Elizabeth Bennet is a brilliantly drawn and attractive character, and the novel is so subtly paced that even after repeated readings readers find themselves growing tense as the story progresses, preparing for disappointment, fearing that Elizabeth has gone too far this time, that she has, through pride, through rigidity of mind, lost the one person capable of rescuing her and giving her the life she deserves.

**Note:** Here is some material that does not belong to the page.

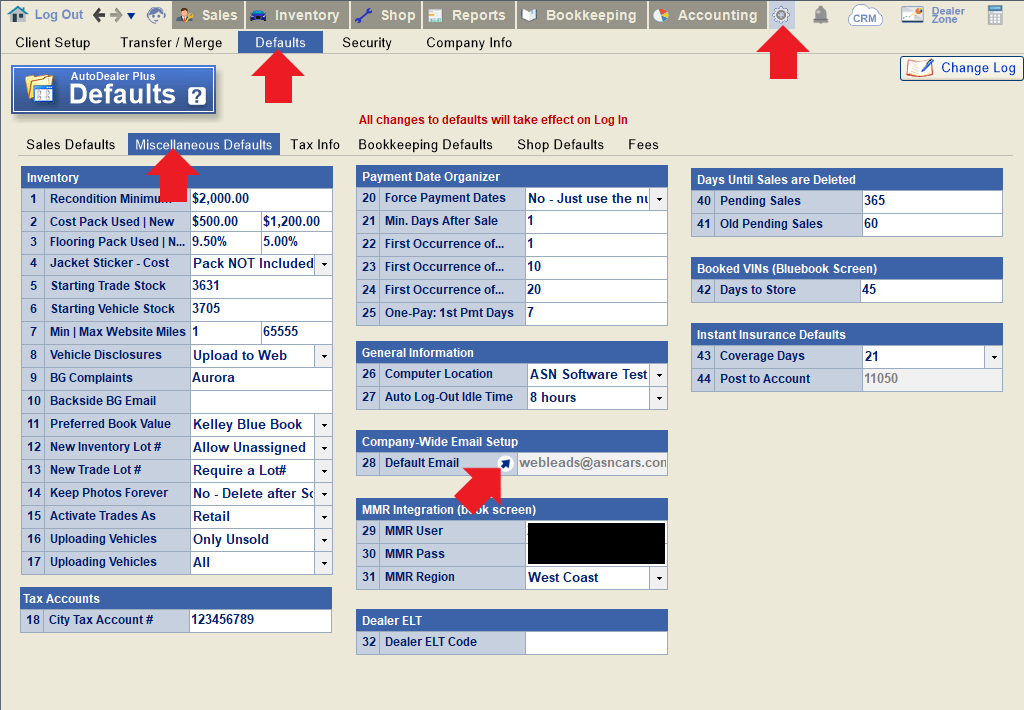This screenshot has width=1024, height=710.
Task: Click the back arrow navigation icon
Action: click(99, 15)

It is difficult to love Darcy, though readers are attracted to something glittering and hard in his personality. There is always a sense that he is behaving with a little too much dignity, that he is in some sense doing Elizabeth a favor by falling in love with her, acting against his best instincts and caving in to a fatal male weakness, sacrificing himself however nobly, and paying altogether too much attention to the shallow, spiteful Bingley sisters.
The “voice” of the novel is not delivered with the mature Austen measure, but is instead a cry of youthful anguish, the acknowledgment that one’s parents often present an acute embarrassment. The silly are allowed to lead the sensible into peril. And parents are capable of separating their children from their destinies, simply by being parents: blockish, awkward, old-fashioned, countrified, and coarse. In novel after novel the Austen pattern is replayed, the non-Darwinian emergence of brilliance from a dull dynasty: Elizabeth Bennet’s ravishing intelligence, Fanny Price’s perfect balance, Anne Elliot’s assurance and sense of self—all these women overthrow the throttled lives they are born into and the oafish parents who bring them into the world and then leave them adrift. There is a sense in which Jane Austen wrote not so much about marriage as about the tension between parents and children, the inevitable rupture between generations and the destruction that carelessness and inattention to these bonds can bring about. We are led inevitably back to the question of her own parents, and the glazed cleverness, and perhaps care, with which she covered the Austen biographical tracks.
Because her bright, splintery dialogue is so often interrupted by a sad, unanswerable tone of estranged sympathy, stirred by complacent acts of hypocrisy or injustice, the reader of Austen’s novels comes again and again to the reality of a ferocious and persistent moral anger. It is a manageable anger, and artfully concealed by the mechanism of an arch, incontrovertible amiability. Even her own family, her close circle of readers, may have missed the astringency of her observations.
Her own reading had comprised sentimental novels and novels of terror. These models must have disappointed her in some way, failing in their connection to the life she knew existed and proving incapable of illuminating the subtle shifts of feeling between people as they came to know each other. Probably she found the novels she read just a little absurd, and for a time she was able to rejoice in the humor and horror they provided. It was their exaggeration that made them absurd, but the real absurdity lay in their preoccupations, the strangeness of the human dilemmas on the page. What she wanted, and what she accomplished, was the dramatization of the familiar, the recognizable; and though Pride and Prejudice is closer to being a romance than any of her other novels, it takes as its subject the very issue that Jane Austen was struggling with at the age of twenty-one.